How significant? They apparently vary so much that Melinda Hyde, the firm’s senior marketing coordinator, declined to give even a range.

“Each of our 166 locations is independently owned and operated. The costs of membership vary vastly from state to state and from showroom to showroom because of the local services they provide in addition to [our] national services,” she says. “So it wouldn’t be fair to give a figure because it wouldn’t be accurate.”

In any case, just after a customer signs a contract with DirectBuy, there’s a sensitive period during which the individual may get cold feet and back out of the deal. Moreover, many state laws give them a short window to do so.

“When you join DirectBuy, you sign a contract. And as with any contract, there are rules and regulations attached to it, including the opportunity to cancel,” Hyde says. “Obviously, to us one of the most important things is member retention. And when we began to think about it, we decided member retention starts the day they sign up.”

So last July, with the help of e-mail service provider SubscriberMail, DirectBuy began sending new members messages just after sign-up.

As Hyde describes the process, “During the first week we want to make sure [e-mail recipients] understand the value of the membership and that we’re with them every step of the way, starting the very day they join. Within an hour of their information being entered into our system, they’re sent an e-mail.”

The message contains a welcome letter from DirectBuy’s president and links to Web pages created specifically for new members. “They can go in and learn basically anything they want to know,” Hyde says.

The open rate on these messages is nearly 71%. To put this figure in perspective, an e-mail “open” is recorded when the receiving machine calls for images from the sender. With most inbox providers blocking graphics by default these days, a marketer is lucky to see open rates of 20%.

DirectBuy’s open rates for its welcome e-mails mean most new members are asking their inbox providers to turn on the message’s graphics.

And among those who open the message, Hyde says more than 40% click on a link.

The second day after joining, customers get another e-mail describing the services available to them.

They also get a third message and occasionally a fourth during the first week. The unsubscribe rate from these communications is 0.15%.

“The final e-mail is sent on the seventh day because we don’t want to send members too much,” Hyde says. “It lets them know the retention program’s other benefits.” For example, it offers the opportunity to sign up for product announcements and specials.

“The great thing about selling at price,” Hyde continues, “is that sometimes vendors have just done inventory and they have all this merchandise that’s either overstocked or last year’s model. And they’re willing to offer it to their stores at an incredible price. This e-mail program allows me to get that message out to our members and give them better than [usual] DirectBuy pricing.”

The program’s payoff?
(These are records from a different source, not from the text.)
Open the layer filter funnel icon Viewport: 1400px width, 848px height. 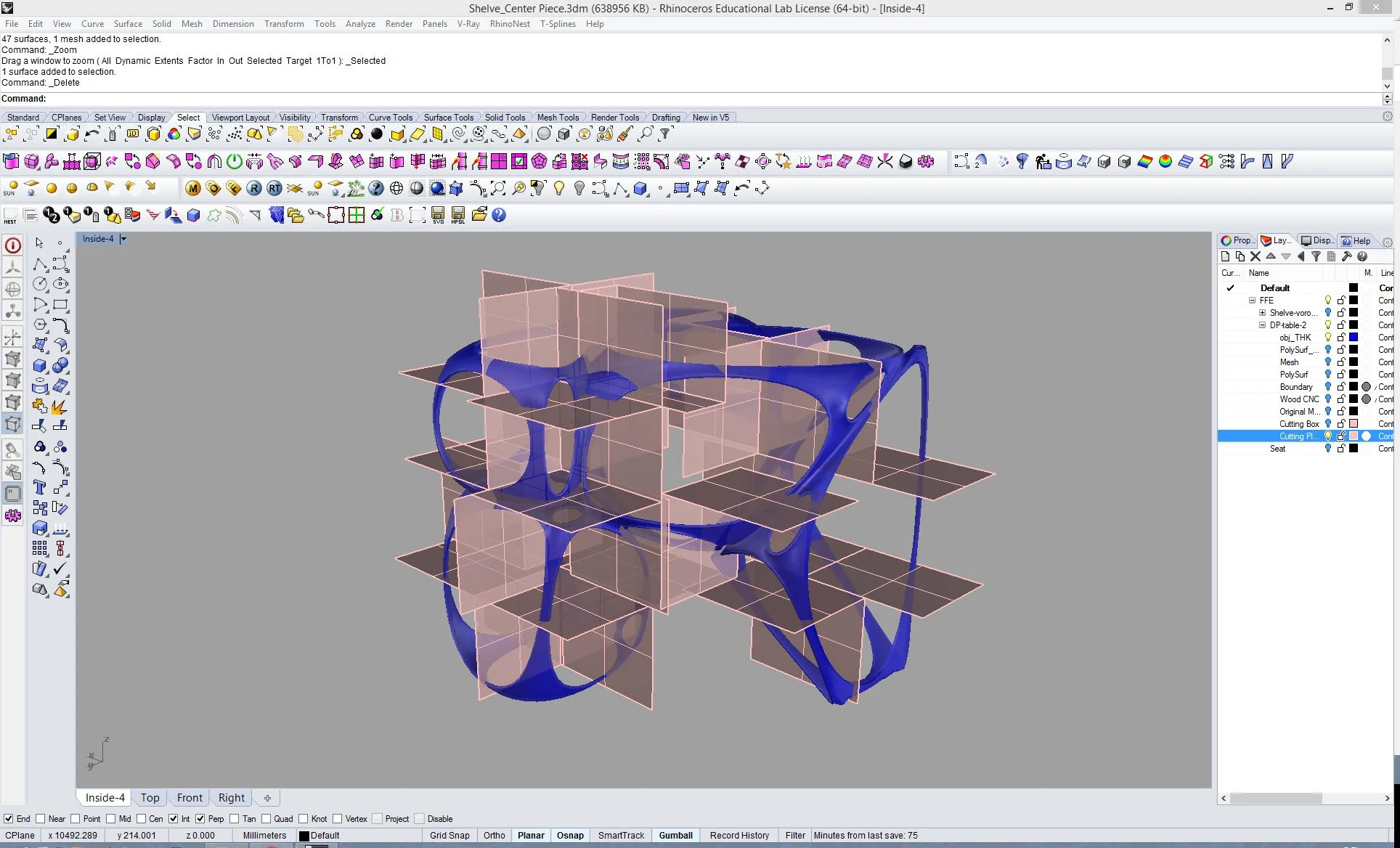click(x=1315, y=256)
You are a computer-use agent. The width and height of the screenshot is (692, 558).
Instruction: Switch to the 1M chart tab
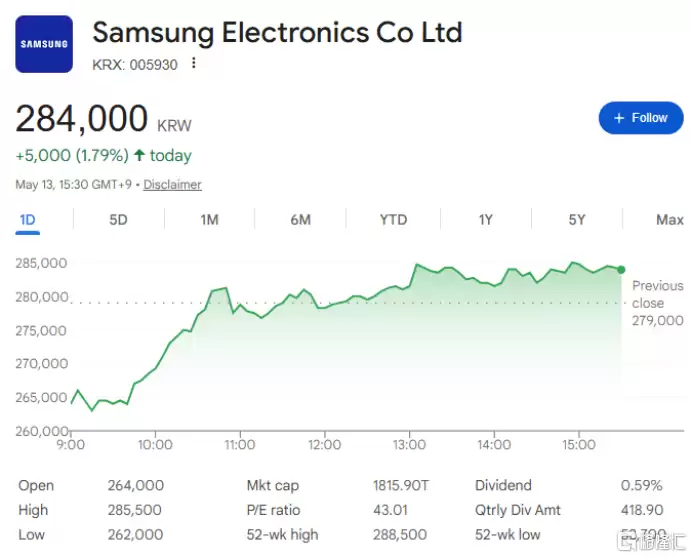point(209,219)
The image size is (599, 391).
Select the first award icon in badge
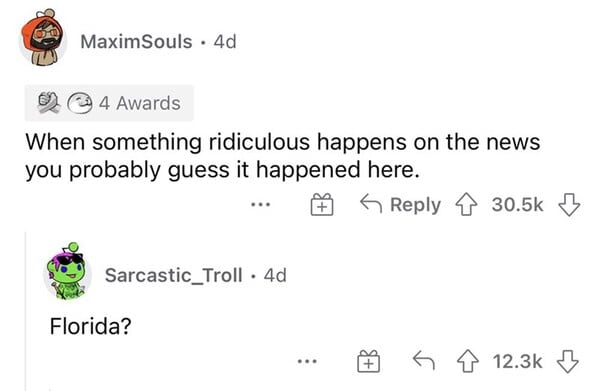[x=49, y=103]
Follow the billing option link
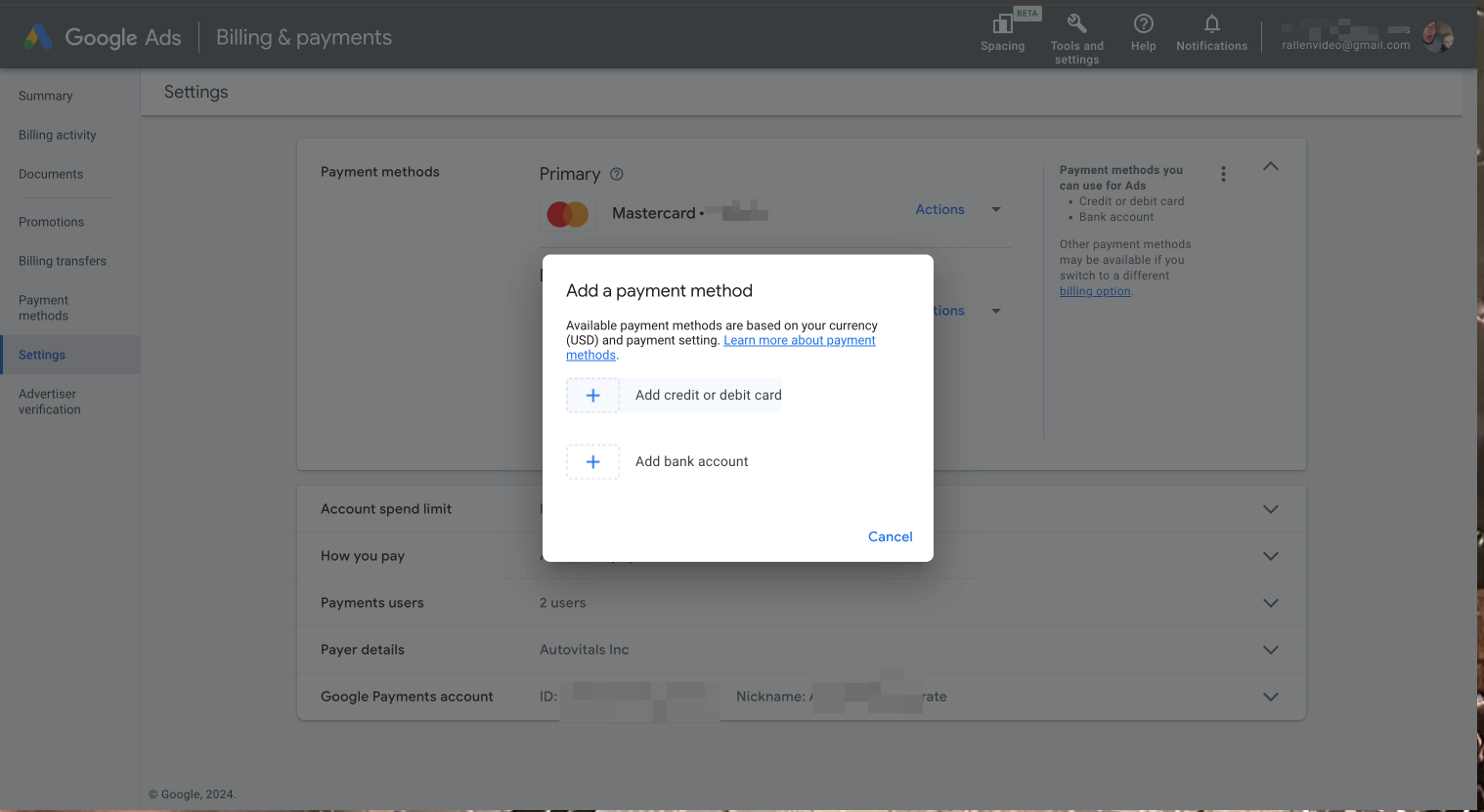1484x812 pixels. click(x=1095, y=291)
A 1.5% increase in member retention during the first week.

And according to Hyde, “the most exciting part is that we’re not done. As with any program, we intend to improve it. So in my eyes, there’s even more potential.”
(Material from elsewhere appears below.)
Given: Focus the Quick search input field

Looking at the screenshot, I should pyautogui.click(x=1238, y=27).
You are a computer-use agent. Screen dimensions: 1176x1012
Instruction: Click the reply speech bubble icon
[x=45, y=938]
Jordan Ayan, SubscriberMail’s founder and CEO, believes DirectBuy’s e-mail welcome program is a prime example of using the channel to establish relationships.

He puts it this way: “E-mail marketing is an exceptional tool for building customer relationships. DirectBuy’s event-triggered e-mails let [recipients] know exactly what to expect from their new membership. This steady flow of relevant e-mail information at critical points in the customer life cycle improves the depth of the relationship DirectBuy forms with its customers, and as a consequence has boosted its customer retention rates.”